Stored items
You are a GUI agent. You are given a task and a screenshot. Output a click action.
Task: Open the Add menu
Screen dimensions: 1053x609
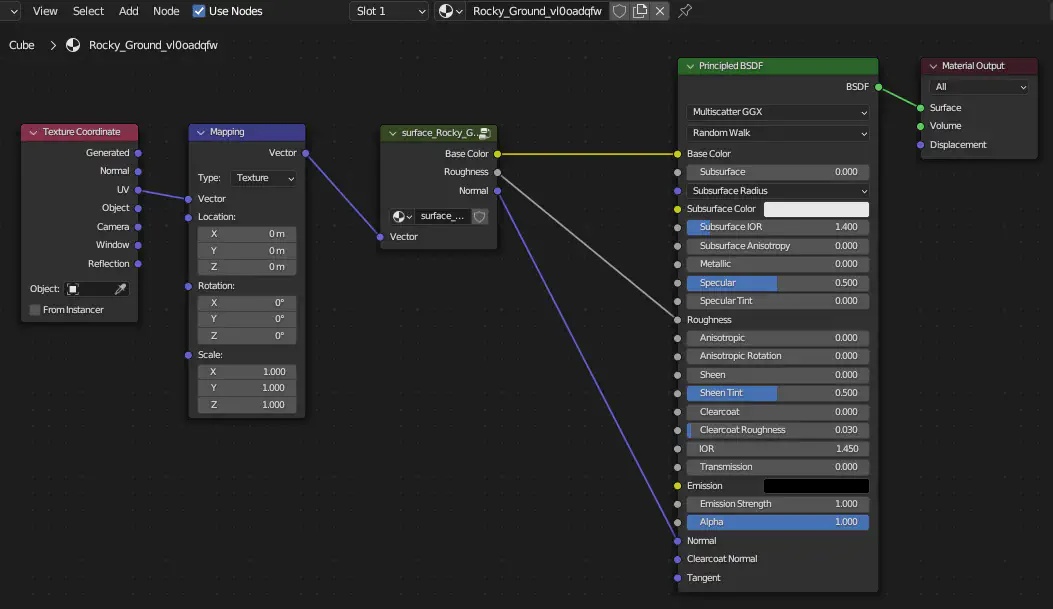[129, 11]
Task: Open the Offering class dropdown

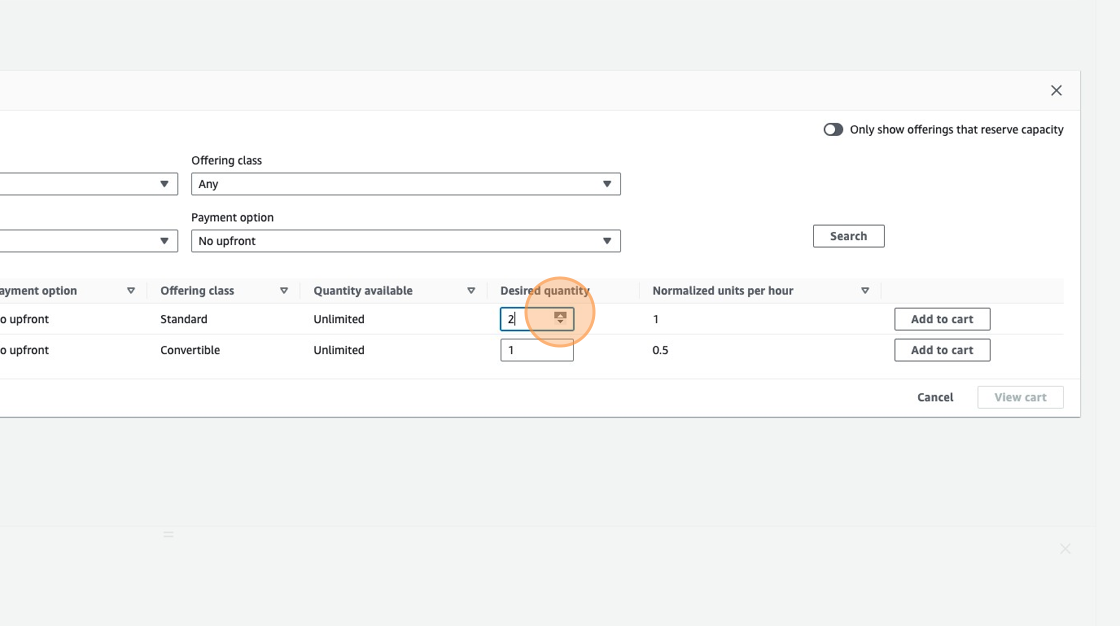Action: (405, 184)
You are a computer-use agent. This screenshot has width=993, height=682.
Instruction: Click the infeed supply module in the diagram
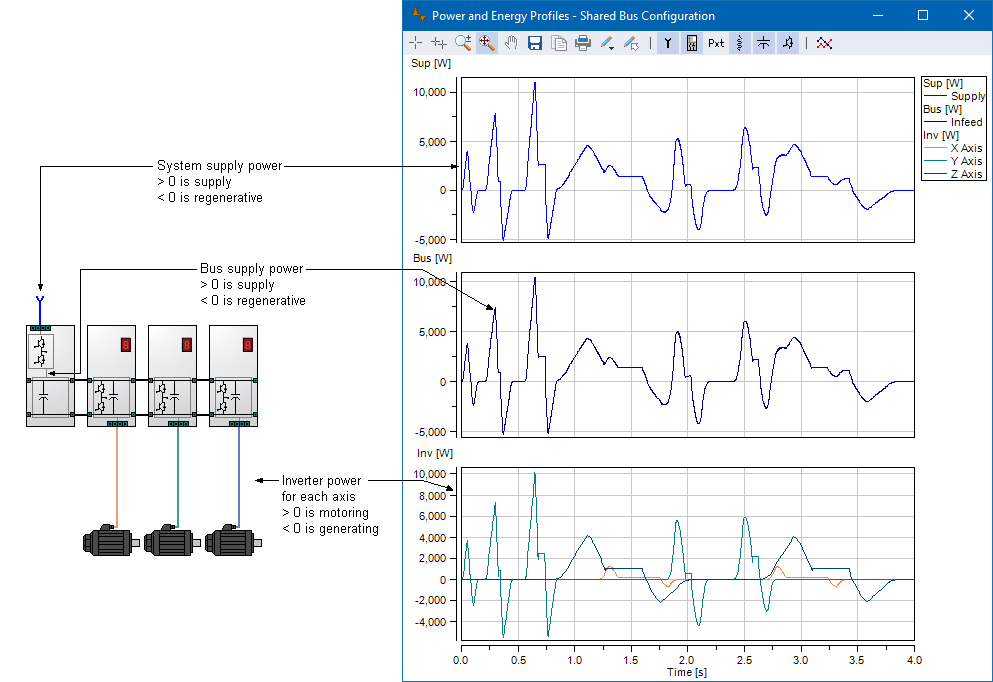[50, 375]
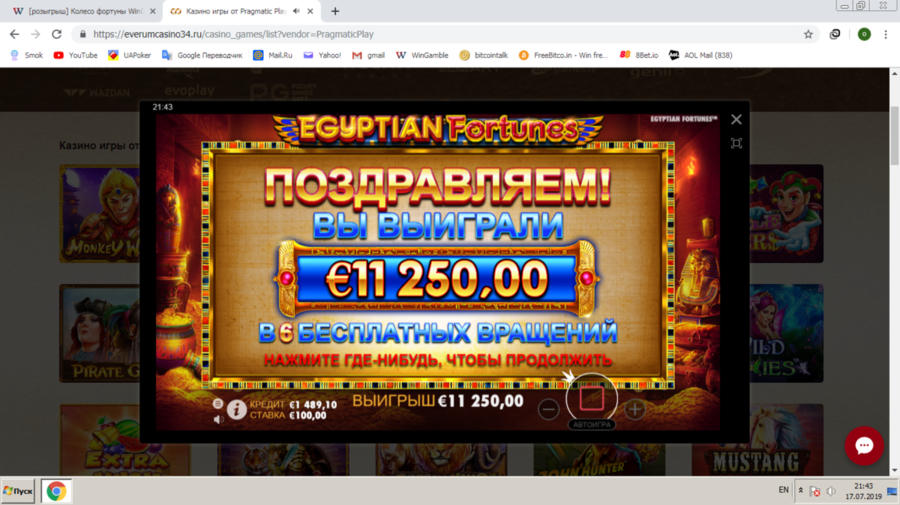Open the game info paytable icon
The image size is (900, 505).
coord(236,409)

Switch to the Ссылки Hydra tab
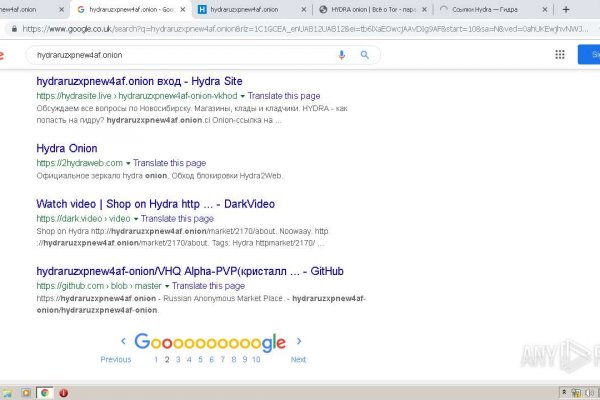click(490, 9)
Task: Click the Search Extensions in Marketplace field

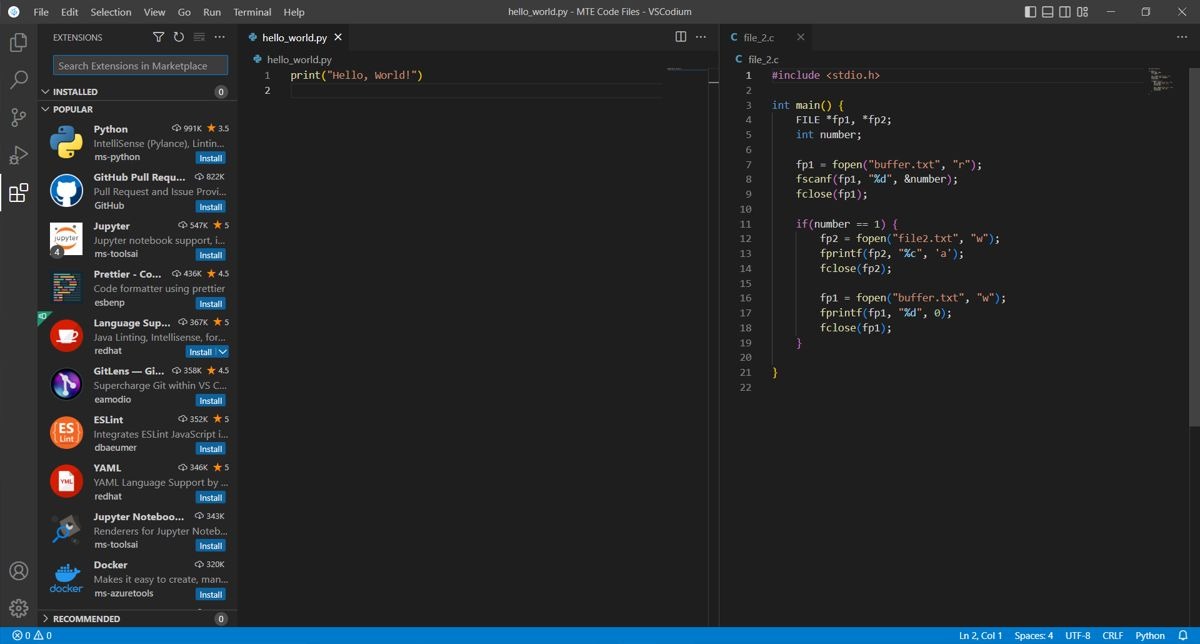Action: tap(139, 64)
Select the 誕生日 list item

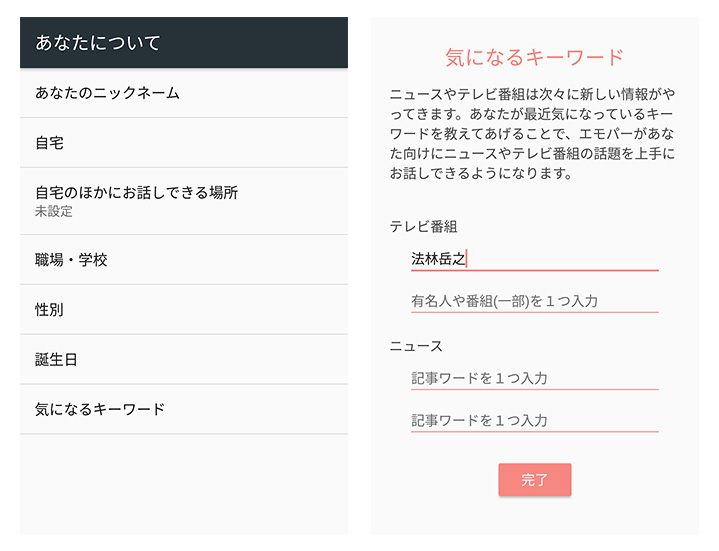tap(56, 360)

-- PROBLEM DETAILS --
Recast every line of the rows above as a Markdown table with the columns "No." and "Line", numbering each line and skipping blank lines. Leave the pictures out of the table.

-- REPLY TO THE EXERCISE --
| No. | Line |
|---|---|
| 1 | You are a GUI agent. You are given a task and a screenshot. Output a click action. |
| 2 | Task: Open the Add menu |
| 3 | Screen dimensions: 1053x609 |
| 4 | [129, 11] |
| 5 | Task: Open the Offering class dropdown |
| 6 | Action: (405, 184) |
| 7 | You are a computer-use agent. This screenshot has width=993, height=682. |
| 8 | Instruction: Click the infeed supply module in the diagram |
| 9 | [50, 375] |
| 10 | Open the game info paytable icon |
| 11 | The image size is (900, 505). |
| 12 | coord(236,409) |
| 13 | Switch to the Ссылки Hydra tab |
| 14 | click(490, 9) |
| 15 | Task: Click the Search Extensions in Marketplace field |
| 16 | Action: tap(139, 64) |
| 17 | Select the 誕生日 list item |
| 18 | tap(56, 360) |